It feels a bit strange blogging back on Hoverboards. I know it’s been a long time since I posted here, and whilst that hiatus was never planned, life and other things got in the way. I do still blog at least once a month over on the Diabetes UK blog site, but I somehow never found the time to come back to where it all started. Until now.
I’ve returned to talk about a familiar theme – running. In just under 12 weeks, I’ll be lining up at the start of my second marathon, this time in my native Yorkshire as I put myself through the mill for 26.2 miles. I realise that blogging about marathon training is nothing new here but I’ve returned to it for a couple of reasons. Firstly, being able to approach this race with an element of hindsight after my endeavours in London in 2012 is helpful. Surely I’ve learned something from that process right? Secondly, whilst some of my battles remain the same (unsurprisingly I still have type 1 diabetes, I still struggle with my weight, I still get shin splints….) some of my circumstances have also changed.
For the time being (until December at least) I’m now using an insulin pump rather than my old regime of two separate pens for injections. Overall I think the impact on my quality of life over the last 18 months since getting the pump has been incredibly positive and I’m hoping I can transfer that into my running. I’m also starting from a different place physically than I was before. Last time I hadn’t run for a long time and I was starting out with one mile runs to get up to a decent level of fitness. This time I’ve covered just over 220 miles so far this year, having done 450 miles in 2013.
I’m also being a bit more ambitious with my target this time round. I’d desperately love to run under4:30 (knocking an hour off my London time) when October rolls around. I know that’s incredibly aspirational but it’s good to have it in mind while I’m training. I know I’m not built to run quickly – my frame, weight and fragile shins mean it’s pretty much impossible that I’d ever run under 4 hours so I’m setting myself a target that is potentially in reach if everything goes well over the next 3 months. This year is also the first year that I’ll have done both a half and a full marathon in the same year. That’s not necessarily something incredible in itself, but for an average Joe, it’s something worth celebrating.
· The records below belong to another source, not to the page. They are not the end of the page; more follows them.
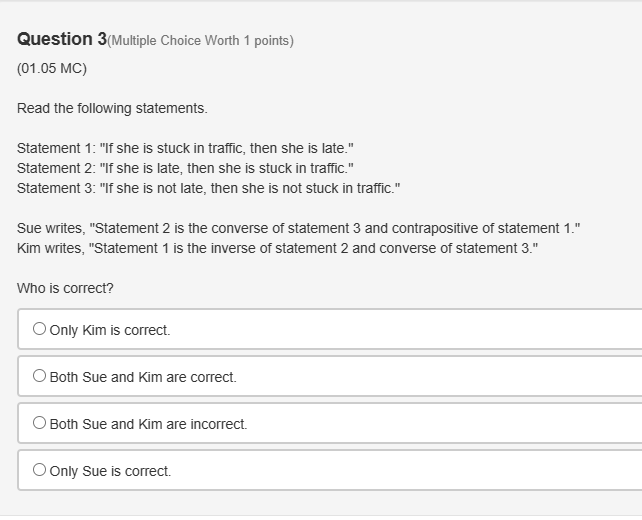Click the 'Only Sue is correct.' answer text

110,471
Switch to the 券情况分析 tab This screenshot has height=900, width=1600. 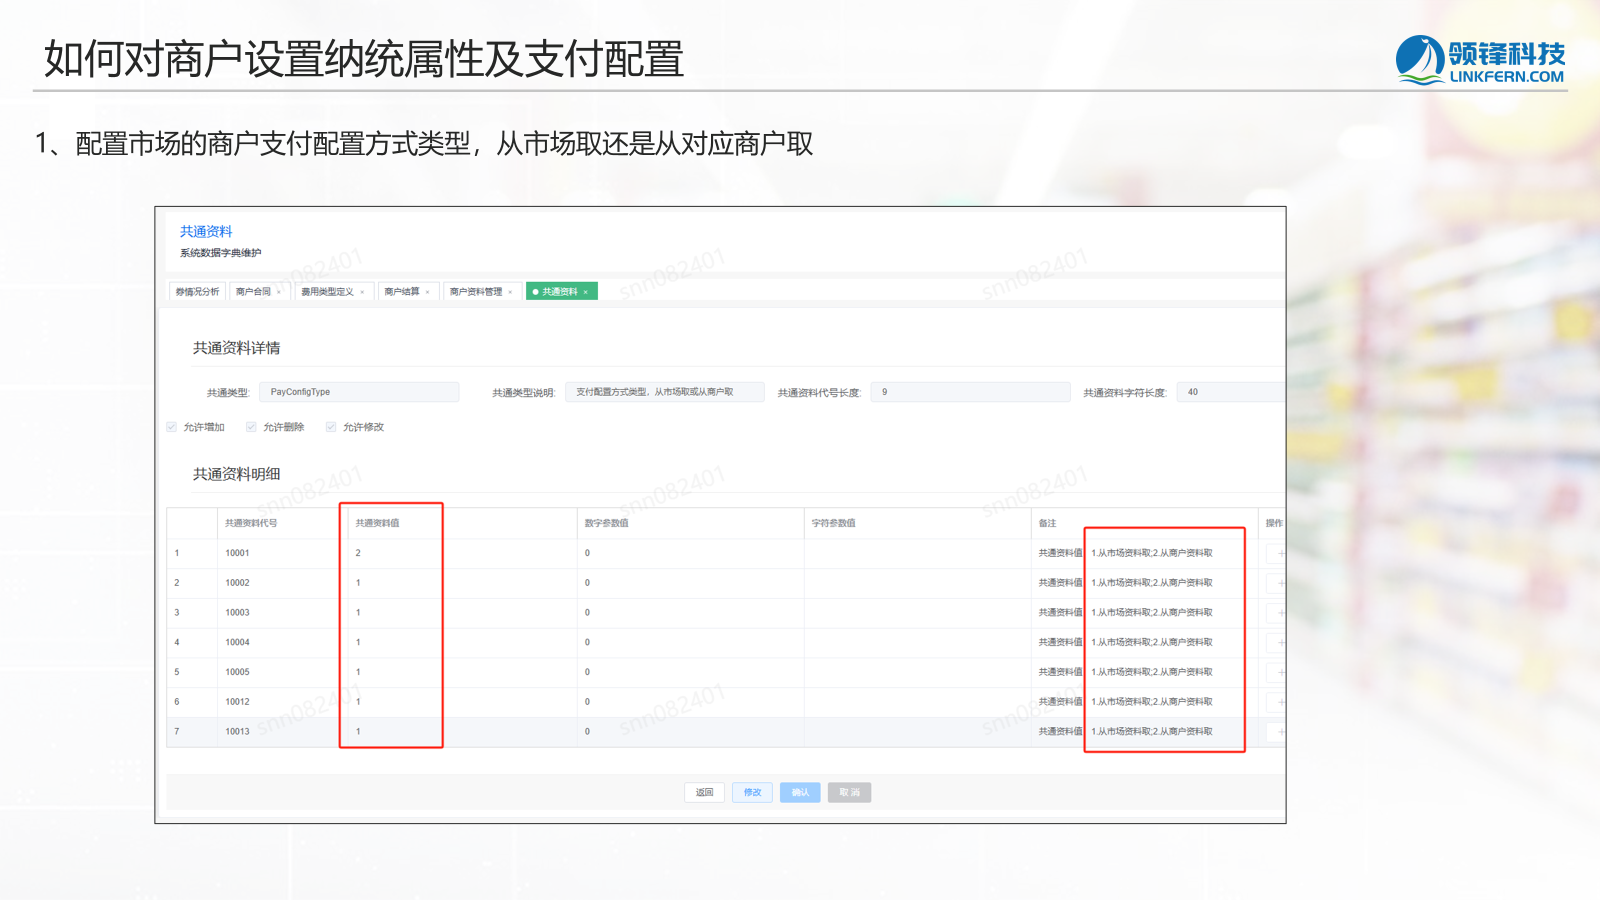tap(197, 292)
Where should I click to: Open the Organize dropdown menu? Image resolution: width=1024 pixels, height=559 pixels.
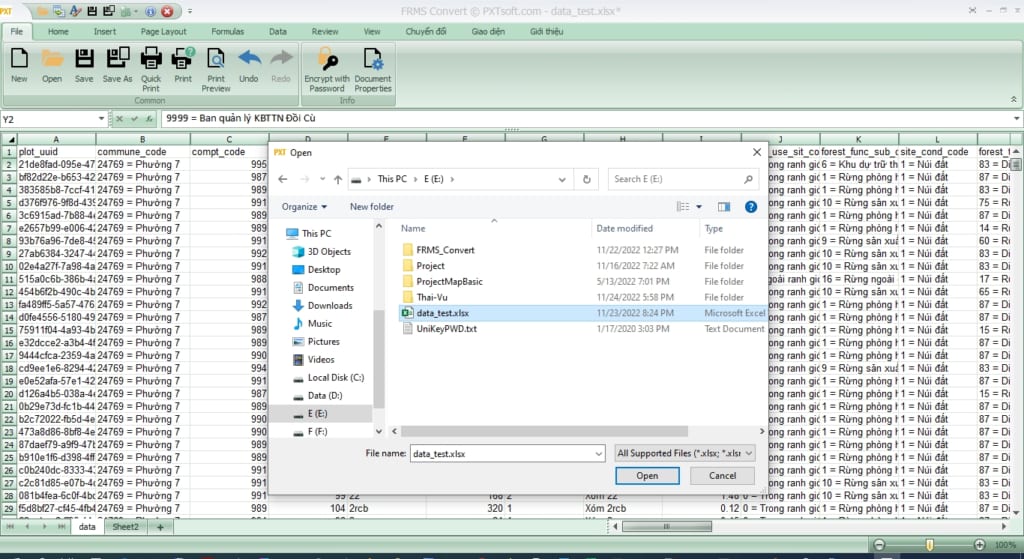[304, 207]
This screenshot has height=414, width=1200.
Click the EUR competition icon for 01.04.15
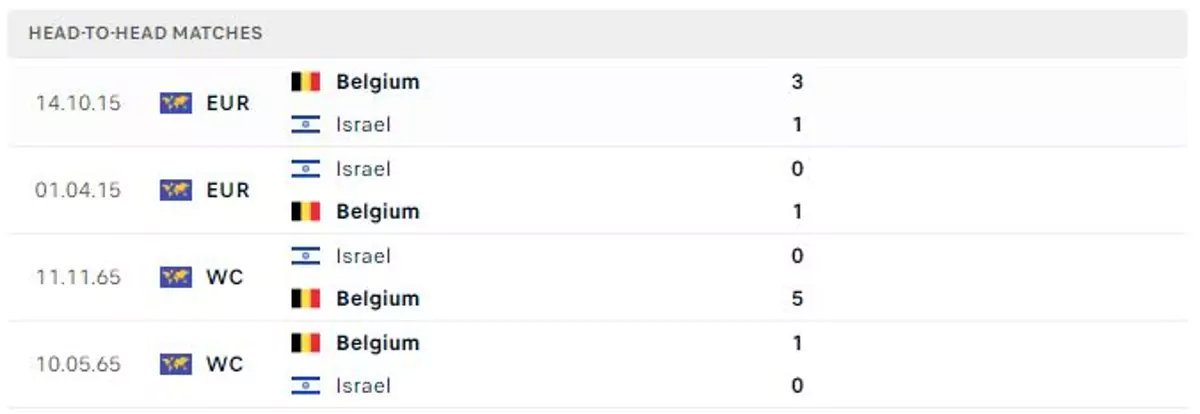tap(175, 190)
The title for this post relates to my training plan. All being well I’ve got 286 miles to run between now and crossing the finishing line in York on October 12th. By the time I get to the start line, I’ll already have covered the equivalent of 19 marathons this year (although mercifully that’ll be over 9 months!) As before, this blog will really serve two purposes. Firstly, it’s a great way for me to document the training journey and have something to look back on that stretches beyond logging numbers in a spreadsheet. Secondly it’s to share the highs, lows, pains and successes that doing something like this will give you. For every race there’s countless hours of training, and for every ‘perfect’ training run there’s an equally atrocious one that makes you wonder why you bother. Being able to communicate those highs and lows is great motivation for me.
As I do every year, I’m raising money for Diabetes UK, with this year’s target being £1000. Following on from my half marathon exploits earlier this year, I’ve already raised £115 which is very pleasing. I also did the Fun Run with my 4 year old daughter at this year’s Sheffield Half Marathon. I’ll also be doing the Great Yorkshire Run in September and (hopefully) the Sheffield 10km in October too. Whilst I run primarily for the personal challenge/satisfaction and health benefits, I try and raise money as well – mostly because I don’t know how to do it any other way.
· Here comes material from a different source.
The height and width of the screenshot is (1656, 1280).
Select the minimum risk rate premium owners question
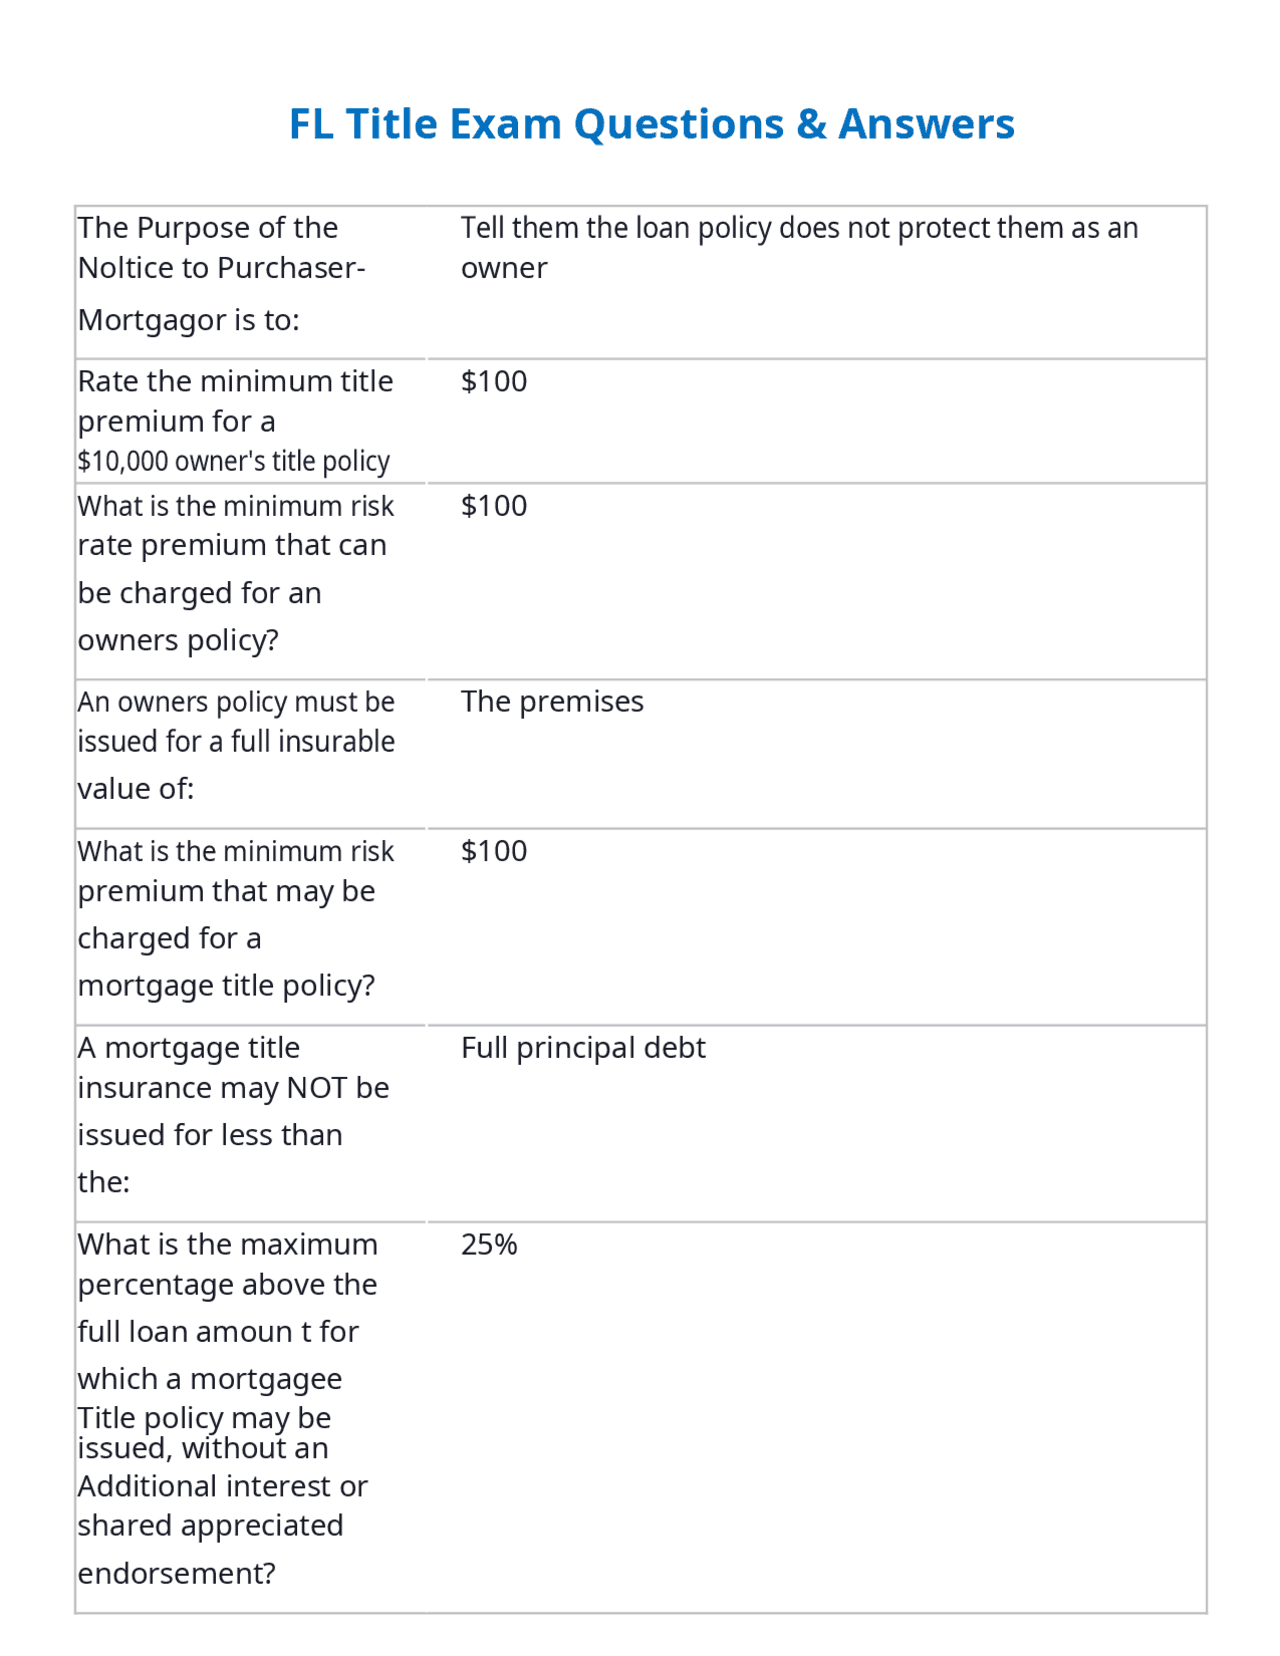tap(251, 581)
Anyone who knows me or has the (mis)fortune to chat to me on Twitter probably knows how important Diabetes UK is to me and millions of other people with diabetes of any type. I’ve been fortunate to have the opportunity to get personally involved with the Diabetes UK voluntary group in Sheffield and I know first-hand how much of a difference the support of others can mean to people living with diabetes every day. If you’d like to donate, then anything you can spare will be gratefully received. Visit http://www.justgiving.com/broomhead to make a donation.
Training starts tonight with a gentle 4.5 mile run. The basic plan is to do three runs a week with one longer run included. Anyone who followed my 2012 training will remember that there came a point when three runs a week became too much – I’m hoping that’s not the case this time. My longest run so far this year is 13.2 miles but that’s all going to change in the next few weeks!
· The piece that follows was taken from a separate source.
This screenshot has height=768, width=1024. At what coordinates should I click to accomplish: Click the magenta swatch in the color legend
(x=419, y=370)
If you made it this far then thanks. I appreciate that a blog about running and chronic illness isn’t the sexiest of combinations. I’ll be interspersing it with the odd snippet of something else to try and keep it interesting. Having lived in York for 10 years, I’m really looking forward to being able to do a marathon there so hopefully I’ll be here in 12 weeks’ time with a picture of a finisher’s medal as a reward.